(I wrote this corny lesson more than 30 years ago when teaching a management class. The musical theme was intended to make it more palatable to my students)
1. Play the right tune: Don’t go into a pleading song-and-dance routine. Prepare a convincing pitch, get a one-on-one appointment and put on your best performance. Avoid an opening scene of dramatic griping and complaining. Be instantly clear that you deserve the raise because of your harmonious relationships with fellow employees and melodious value to the company.
2. Turkey in the straw: At the interview, don’t gobble on about all the wrongs done to you, and squawk that others less deserving have been given raises. Keep your pitch perfect and upbeat so you won’t ruffle any management feathers.

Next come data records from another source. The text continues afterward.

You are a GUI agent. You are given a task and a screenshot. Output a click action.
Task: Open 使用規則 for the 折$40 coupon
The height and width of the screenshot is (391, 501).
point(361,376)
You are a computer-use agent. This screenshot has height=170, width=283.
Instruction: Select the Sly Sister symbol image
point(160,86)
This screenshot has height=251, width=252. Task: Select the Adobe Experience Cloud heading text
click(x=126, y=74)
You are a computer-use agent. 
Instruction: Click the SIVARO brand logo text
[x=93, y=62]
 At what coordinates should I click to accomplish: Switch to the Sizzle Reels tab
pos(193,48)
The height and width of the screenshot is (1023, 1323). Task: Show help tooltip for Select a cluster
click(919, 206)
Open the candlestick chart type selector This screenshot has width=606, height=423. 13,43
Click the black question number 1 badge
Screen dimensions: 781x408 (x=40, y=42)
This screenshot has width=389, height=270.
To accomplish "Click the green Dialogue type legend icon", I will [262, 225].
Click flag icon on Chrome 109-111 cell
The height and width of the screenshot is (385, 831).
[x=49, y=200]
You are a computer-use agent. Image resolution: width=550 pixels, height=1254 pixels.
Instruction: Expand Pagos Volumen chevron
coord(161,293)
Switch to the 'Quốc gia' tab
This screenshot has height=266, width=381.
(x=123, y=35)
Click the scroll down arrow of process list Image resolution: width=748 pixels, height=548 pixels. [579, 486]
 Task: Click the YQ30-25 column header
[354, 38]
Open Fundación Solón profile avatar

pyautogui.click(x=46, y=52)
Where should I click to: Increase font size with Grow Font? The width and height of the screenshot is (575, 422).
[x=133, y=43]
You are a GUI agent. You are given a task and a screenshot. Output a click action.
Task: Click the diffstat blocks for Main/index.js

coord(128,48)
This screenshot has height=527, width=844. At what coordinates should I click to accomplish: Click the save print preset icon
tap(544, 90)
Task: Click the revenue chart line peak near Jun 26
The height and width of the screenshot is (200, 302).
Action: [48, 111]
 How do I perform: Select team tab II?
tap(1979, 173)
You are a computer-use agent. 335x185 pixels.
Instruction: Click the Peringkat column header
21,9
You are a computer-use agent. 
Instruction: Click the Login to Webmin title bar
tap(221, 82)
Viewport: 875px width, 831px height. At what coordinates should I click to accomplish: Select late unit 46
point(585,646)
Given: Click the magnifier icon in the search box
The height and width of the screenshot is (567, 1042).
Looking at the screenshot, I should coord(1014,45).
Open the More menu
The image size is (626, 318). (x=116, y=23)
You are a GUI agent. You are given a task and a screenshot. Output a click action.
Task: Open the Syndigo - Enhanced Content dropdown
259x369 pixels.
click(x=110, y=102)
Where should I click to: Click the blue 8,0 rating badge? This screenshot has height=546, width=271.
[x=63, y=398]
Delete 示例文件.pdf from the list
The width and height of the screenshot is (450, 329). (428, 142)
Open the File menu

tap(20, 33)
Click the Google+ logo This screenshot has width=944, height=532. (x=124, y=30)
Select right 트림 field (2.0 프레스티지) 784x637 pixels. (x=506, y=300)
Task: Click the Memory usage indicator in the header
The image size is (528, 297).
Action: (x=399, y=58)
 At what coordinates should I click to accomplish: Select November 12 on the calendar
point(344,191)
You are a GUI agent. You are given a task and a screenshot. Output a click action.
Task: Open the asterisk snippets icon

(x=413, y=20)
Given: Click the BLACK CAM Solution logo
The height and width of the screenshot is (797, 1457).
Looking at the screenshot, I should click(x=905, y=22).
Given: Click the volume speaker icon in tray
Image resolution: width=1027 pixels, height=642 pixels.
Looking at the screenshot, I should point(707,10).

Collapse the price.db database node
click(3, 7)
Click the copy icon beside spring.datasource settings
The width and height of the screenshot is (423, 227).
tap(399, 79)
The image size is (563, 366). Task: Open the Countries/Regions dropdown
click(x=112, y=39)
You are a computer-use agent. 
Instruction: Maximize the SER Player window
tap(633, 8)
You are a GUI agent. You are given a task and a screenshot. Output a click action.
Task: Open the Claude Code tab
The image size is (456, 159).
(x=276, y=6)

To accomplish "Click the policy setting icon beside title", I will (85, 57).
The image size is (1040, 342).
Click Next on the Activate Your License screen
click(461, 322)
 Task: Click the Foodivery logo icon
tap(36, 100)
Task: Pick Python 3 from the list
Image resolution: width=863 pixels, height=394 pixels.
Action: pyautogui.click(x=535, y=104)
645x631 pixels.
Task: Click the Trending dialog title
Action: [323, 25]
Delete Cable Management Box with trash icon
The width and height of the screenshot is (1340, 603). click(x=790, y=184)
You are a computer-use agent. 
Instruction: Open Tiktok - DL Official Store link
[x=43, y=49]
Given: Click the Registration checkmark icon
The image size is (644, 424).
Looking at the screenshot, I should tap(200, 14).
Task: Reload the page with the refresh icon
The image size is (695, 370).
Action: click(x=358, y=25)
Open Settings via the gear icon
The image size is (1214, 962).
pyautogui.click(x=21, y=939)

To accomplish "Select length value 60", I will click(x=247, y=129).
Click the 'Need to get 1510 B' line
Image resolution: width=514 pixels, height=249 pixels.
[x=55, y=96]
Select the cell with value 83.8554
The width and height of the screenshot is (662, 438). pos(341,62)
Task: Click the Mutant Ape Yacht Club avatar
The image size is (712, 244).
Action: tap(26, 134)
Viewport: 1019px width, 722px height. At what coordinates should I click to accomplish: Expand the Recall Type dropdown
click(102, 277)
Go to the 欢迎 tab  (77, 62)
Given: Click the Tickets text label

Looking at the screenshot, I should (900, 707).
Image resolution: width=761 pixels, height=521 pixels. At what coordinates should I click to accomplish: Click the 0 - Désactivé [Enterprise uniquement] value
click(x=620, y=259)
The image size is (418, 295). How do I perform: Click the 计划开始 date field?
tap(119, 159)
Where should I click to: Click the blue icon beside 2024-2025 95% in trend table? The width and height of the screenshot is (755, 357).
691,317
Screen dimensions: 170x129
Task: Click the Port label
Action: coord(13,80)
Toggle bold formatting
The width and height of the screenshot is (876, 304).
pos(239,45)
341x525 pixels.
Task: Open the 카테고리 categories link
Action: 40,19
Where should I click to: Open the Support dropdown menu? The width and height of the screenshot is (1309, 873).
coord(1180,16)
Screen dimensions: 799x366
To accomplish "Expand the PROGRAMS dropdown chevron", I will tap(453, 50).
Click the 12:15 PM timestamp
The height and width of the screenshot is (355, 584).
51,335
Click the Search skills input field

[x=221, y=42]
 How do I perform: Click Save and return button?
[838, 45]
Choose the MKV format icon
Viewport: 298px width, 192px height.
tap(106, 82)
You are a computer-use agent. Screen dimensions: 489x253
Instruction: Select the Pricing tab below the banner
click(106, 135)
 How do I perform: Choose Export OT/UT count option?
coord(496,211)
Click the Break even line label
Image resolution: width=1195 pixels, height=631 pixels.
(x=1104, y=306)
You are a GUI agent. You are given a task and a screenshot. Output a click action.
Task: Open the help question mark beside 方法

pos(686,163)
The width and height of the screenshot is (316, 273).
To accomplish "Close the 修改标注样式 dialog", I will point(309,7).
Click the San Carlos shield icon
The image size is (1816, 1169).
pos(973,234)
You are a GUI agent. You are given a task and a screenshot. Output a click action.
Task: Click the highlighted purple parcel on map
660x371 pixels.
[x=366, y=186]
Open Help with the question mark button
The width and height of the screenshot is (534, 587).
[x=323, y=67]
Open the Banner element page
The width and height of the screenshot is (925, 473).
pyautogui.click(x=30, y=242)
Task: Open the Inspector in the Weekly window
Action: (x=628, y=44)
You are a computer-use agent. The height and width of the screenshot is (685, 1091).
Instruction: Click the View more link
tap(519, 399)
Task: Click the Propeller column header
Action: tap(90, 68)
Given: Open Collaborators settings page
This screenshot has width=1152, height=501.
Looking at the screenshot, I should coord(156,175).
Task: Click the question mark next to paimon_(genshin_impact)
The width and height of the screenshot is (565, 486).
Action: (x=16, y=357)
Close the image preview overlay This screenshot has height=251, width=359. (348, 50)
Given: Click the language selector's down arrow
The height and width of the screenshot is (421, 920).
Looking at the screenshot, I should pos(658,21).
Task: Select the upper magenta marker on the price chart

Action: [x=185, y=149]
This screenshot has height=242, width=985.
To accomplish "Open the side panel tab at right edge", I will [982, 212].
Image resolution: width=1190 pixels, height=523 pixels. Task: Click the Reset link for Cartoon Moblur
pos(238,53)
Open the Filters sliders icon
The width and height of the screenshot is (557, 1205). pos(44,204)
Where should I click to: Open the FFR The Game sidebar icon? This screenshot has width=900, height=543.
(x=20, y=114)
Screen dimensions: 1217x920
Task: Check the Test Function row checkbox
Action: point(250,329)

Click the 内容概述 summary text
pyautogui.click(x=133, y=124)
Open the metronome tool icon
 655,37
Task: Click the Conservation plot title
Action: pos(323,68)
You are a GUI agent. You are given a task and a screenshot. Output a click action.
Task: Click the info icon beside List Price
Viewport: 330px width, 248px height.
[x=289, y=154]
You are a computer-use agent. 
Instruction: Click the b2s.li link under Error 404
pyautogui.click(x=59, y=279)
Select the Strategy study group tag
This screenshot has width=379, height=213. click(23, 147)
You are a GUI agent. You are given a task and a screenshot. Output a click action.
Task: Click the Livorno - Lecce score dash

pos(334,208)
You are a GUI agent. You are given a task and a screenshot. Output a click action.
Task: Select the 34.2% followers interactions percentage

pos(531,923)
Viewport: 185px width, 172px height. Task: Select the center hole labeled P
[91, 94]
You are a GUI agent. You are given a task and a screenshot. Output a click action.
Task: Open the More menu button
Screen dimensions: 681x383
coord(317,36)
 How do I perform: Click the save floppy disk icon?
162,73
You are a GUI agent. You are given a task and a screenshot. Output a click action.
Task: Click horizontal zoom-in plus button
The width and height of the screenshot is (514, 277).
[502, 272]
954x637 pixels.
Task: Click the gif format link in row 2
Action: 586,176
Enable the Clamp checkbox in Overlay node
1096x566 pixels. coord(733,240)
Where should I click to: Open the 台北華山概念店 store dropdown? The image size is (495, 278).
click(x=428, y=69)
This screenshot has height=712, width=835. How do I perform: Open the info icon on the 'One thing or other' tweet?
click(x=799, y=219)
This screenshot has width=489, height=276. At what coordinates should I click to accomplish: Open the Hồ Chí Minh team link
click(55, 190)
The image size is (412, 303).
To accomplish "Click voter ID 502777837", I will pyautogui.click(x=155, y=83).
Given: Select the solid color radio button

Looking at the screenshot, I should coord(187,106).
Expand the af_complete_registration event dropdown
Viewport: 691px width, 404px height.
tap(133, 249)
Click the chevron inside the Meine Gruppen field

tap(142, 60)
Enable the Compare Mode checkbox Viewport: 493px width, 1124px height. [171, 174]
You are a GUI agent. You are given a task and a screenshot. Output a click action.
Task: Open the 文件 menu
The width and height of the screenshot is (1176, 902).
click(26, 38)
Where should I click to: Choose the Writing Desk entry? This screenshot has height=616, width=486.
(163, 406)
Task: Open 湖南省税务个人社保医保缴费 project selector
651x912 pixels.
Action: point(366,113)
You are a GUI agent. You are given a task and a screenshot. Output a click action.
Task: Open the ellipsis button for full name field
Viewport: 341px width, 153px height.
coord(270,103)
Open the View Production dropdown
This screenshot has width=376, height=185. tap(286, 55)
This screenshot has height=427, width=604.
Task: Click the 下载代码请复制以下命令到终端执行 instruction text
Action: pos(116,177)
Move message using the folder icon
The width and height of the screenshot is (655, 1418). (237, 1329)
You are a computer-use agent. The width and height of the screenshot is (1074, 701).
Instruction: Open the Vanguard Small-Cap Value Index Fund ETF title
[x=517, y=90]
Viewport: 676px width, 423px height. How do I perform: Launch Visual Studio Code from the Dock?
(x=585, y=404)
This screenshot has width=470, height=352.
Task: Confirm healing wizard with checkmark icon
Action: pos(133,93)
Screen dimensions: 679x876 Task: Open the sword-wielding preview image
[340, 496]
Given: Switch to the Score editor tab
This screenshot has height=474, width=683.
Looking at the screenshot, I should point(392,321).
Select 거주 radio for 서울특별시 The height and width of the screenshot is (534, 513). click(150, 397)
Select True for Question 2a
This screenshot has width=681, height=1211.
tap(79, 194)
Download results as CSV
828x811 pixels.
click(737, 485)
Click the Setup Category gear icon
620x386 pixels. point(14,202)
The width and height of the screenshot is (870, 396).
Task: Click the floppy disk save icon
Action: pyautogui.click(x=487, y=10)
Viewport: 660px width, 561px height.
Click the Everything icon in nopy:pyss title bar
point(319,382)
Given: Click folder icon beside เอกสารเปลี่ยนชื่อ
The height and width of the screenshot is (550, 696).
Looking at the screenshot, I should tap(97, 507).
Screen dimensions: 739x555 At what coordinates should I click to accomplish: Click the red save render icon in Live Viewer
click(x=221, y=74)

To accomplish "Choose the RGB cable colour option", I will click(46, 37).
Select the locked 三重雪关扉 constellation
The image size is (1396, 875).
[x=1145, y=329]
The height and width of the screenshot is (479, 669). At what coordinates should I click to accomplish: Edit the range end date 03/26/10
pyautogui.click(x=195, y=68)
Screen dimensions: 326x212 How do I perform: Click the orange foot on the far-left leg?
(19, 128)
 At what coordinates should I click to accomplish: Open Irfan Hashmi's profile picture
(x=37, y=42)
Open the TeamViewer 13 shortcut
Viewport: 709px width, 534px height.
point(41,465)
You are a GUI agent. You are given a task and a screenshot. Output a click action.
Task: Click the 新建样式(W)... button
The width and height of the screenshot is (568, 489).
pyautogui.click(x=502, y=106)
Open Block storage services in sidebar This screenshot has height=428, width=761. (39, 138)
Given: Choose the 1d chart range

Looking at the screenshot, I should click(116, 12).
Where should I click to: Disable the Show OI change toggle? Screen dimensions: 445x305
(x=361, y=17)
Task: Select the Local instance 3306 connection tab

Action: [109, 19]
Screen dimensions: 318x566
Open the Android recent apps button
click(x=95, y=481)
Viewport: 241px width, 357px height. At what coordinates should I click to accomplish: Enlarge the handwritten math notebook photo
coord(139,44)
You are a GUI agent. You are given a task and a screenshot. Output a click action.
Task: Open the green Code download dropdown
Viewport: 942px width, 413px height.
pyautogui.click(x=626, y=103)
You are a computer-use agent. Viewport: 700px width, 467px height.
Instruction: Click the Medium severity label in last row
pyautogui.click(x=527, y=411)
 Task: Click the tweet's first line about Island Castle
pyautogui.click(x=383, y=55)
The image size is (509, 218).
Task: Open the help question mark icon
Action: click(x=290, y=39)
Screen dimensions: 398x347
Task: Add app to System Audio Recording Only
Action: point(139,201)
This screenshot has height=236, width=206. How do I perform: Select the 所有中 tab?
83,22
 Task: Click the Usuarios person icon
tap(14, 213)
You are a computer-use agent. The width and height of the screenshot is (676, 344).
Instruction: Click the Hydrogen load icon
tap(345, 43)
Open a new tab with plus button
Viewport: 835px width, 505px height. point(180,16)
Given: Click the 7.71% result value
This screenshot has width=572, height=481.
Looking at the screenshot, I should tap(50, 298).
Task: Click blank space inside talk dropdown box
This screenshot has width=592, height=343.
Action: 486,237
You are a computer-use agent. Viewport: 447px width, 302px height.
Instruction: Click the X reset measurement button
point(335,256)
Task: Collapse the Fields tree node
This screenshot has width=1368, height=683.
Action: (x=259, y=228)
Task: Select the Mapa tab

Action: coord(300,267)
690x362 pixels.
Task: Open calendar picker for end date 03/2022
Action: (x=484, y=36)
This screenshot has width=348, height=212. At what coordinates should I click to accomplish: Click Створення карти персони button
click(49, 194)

3. Don’t fiddle around: Be positive and logical. If your performance hits the wrong note and makes the boss tune you out, you’ve lost. Even when you’re absolutely right, there will be no harmony in the meeting, and you can warble a swan song to your career.
4. Don’t try a stand-up solo: If you do it with jokes and stories, it’s just wasting your busy boss’ time. Take the initiative in controlling the theme of the meeting, and you’ll make the boss dance to your tune.
5. Face the music: After you’ve made your best pitch, and the boss refuses to grant the raise, make the ending a positive finale. If you really deserve more money, the boss will know it. Give him/her time to think over the performance, and then you’ll most likely get invited back for an encore.
Final cue: When your lyrical interview earns the financial applause and you get the raise, don’t just lean back and enjoy it. Conduct every future task with a harmonious attitude to prove you’ve scored at solid hit.